The numbers on the waist label, beside the W and L refer to the 'waist' and 'leg length'. Word of warning though: these numbers are often inaccurate, especially for vintage denim. Never depend on the back waist label measurements for sizing. Always refer to the measurements on the listing.

Orange tab, Silver tab, Red tab? Is there a difference?

 

The tab color is a (somewhat) good indicator of the era they were made.

Red tab is Levis original trademark tab, and can be found on antique pairs of Levis as early as the 1930's (patented), and spanning all the way to modern pairs. 

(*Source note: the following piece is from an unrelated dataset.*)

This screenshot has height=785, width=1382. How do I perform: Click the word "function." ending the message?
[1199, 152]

Orange tab was first created in the 1960's and was considered the experimental arm of Levi’s design team. The Orange tab was considered Levi's ‘fashion denim’, spanning their entire range from Jackets to caps, flares and bootcuts, orange tab became a staple of the youth, blurring the lines between classic denim silhouettes, and moving away from the comfort zone of fits that Levi’s were known for. To distinguish between 60’s and 70’s orange tab, and subsequently high value in the former, keep an eye out for care labels, as these weren’t legally enforced in the USA until 1971.

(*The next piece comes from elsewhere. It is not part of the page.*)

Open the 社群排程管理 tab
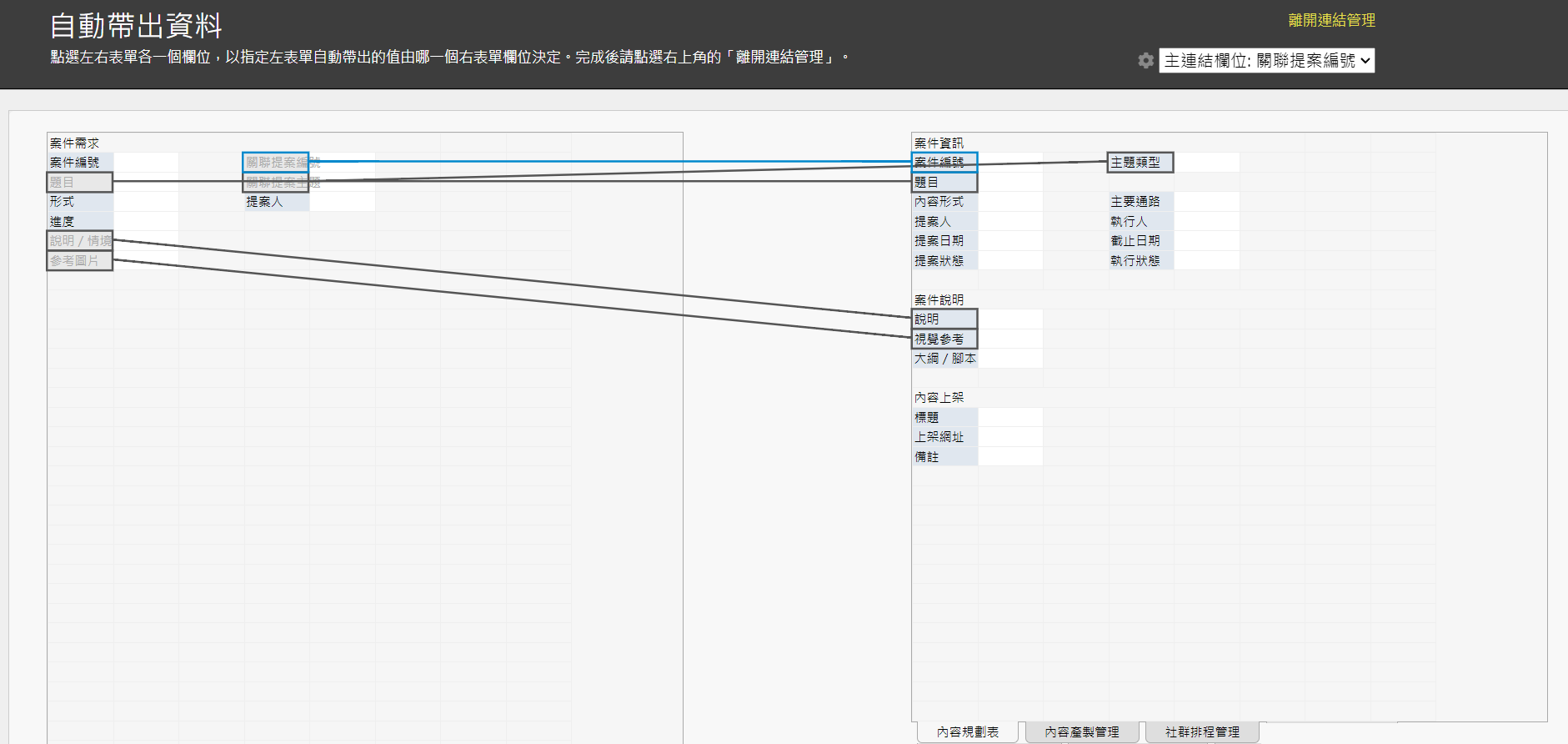 coord(1202,731)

White tab is the more rare tab of the 60’s and 70s and are most commonly seen on Levi’s range of corduroy, including corduroy trousers and jackets.

Black tab Levis Levi’s Black Tab complete with gold lettering was used during the 1960s for Levi’s products treated in the then- new Sta-Prest process, or anti-wrinkle, to you and I. Still used in the present day on black denim, Levi’s black tab are now solely used for aesthetic reasons only. 

Silver tab Levis started during the grunge era of the late 80’s and early 90’s.

What do people mean by Big E Levis? Why are they so expensive?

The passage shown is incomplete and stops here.